►

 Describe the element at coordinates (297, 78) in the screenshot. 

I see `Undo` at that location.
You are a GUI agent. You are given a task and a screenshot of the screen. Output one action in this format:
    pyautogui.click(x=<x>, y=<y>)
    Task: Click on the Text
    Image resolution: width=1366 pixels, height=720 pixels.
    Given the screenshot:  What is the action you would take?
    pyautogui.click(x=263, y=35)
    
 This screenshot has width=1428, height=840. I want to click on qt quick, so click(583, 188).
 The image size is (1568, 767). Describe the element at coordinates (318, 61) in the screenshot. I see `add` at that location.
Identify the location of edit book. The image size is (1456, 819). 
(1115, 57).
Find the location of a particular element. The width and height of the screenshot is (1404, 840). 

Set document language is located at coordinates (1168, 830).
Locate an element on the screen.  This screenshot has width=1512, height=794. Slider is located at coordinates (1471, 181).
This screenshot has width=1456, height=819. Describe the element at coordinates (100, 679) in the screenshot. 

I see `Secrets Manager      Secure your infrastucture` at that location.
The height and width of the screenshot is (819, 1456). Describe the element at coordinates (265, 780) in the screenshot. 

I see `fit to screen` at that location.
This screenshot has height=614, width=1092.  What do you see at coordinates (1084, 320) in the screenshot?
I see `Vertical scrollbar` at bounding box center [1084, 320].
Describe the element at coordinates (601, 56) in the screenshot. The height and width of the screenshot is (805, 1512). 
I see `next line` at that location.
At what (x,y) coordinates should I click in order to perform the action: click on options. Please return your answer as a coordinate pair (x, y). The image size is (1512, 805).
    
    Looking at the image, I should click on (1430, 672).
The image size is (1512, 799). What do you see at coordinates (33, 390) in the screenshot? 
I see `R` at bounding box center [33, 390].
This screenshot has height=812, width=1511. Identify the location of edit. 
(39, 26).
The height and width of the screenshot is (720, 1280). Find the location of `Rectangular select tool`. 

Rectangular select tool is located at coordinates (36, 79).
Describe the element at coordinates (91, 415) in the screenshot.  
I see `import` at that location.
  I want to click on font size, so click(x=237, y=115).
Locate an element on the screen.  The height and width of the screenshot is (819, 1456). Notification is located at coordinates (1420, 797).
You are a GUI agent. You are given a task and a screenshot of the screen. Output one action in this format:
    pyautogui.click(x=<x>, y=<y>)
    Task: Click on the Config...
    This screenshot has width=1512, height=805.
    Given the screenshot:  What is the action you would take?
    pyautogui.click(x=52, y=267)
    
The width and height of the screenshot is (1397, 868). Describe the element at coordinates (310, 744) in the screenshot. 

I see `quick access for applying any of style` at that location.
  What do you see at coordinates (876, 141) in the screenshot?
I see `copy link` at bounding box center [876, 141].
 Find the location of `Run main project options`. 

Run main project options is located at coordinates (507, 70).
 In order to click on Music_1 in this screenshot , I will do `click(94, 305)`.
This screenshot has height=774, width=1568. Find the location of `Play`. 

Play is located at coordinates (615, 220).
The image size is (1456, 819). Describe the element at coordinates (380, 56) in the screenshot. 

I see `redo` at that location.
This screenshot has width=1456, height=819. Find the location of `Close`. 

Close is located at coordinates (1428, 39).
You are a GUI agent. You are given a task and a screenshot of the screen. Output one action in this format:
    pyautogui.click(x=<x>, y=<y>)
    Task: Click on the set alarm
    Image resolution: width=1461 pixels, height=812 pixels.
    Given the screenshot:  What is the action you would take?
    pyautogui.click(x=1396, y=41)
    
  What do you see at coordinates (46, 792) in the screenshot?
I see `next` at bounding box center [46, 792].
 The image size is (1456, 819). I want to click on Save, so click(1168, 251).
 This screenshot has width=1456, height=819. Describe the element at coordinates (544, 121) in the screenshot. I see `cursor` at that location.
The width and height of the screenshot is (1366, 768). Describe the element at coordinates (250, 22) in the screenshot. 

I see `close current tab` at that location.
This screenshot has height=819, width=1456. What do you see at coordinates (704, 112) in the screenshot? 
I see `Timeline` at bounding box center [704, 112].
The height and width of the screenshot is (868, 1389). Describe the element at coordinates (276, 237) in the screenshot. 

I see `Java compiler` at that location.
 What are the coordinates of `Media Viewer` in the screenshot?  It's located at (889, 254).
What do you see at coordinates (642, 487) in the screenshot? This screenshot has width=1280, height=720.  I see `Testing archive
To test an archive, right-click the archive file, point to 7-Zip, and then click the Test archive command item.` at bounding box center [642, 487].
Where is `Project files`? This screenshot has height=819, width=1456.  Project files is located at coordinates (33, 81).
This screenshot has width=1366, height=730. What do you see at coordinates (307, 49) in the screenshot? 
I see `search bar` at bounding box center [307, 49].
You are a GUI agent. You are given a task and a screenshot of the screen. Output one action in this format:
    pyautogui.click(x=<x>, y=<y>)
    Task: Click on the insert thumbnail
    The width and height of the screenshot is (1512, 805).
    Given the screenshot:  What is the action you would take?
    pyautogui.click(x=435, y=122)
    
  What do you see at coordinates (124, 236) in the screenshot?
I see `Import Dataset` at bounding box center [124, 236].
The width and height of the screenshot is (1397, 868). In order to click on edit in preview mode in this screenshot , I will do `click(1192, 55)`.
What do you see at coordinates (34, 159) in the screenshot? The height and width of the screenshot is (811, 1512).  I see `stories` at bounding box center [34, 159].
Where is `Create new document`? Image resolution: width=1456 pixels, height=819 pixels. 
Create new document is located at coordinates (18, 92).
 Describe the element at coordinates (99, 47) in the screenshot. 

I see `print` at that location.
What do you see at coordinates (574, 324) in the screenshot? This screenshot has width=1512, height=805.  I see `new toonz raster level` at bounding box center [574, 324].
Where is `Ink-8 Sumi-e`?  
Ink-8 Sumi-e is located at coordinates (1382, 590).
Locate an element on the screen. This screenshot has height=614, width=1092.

◄

* [STATED EXERCISE]
Write out the material verbatim, from the line containing "What are the" through the line containing "To test an archive, right-click", both included.

* [WRITTEN SOLUTION]
 What are the coordinates of `Media Viewer` in the screenshot?  It's located at (889, 254).
What do you see at coordinates (642, 487) in the screenshot? This screenshot has width=1280, height=720.  I see `Testing archive
To test an archive, right-click the archive file, point to 7-Zip, and then click the Test archive command item.` at bounding box center [642, 487].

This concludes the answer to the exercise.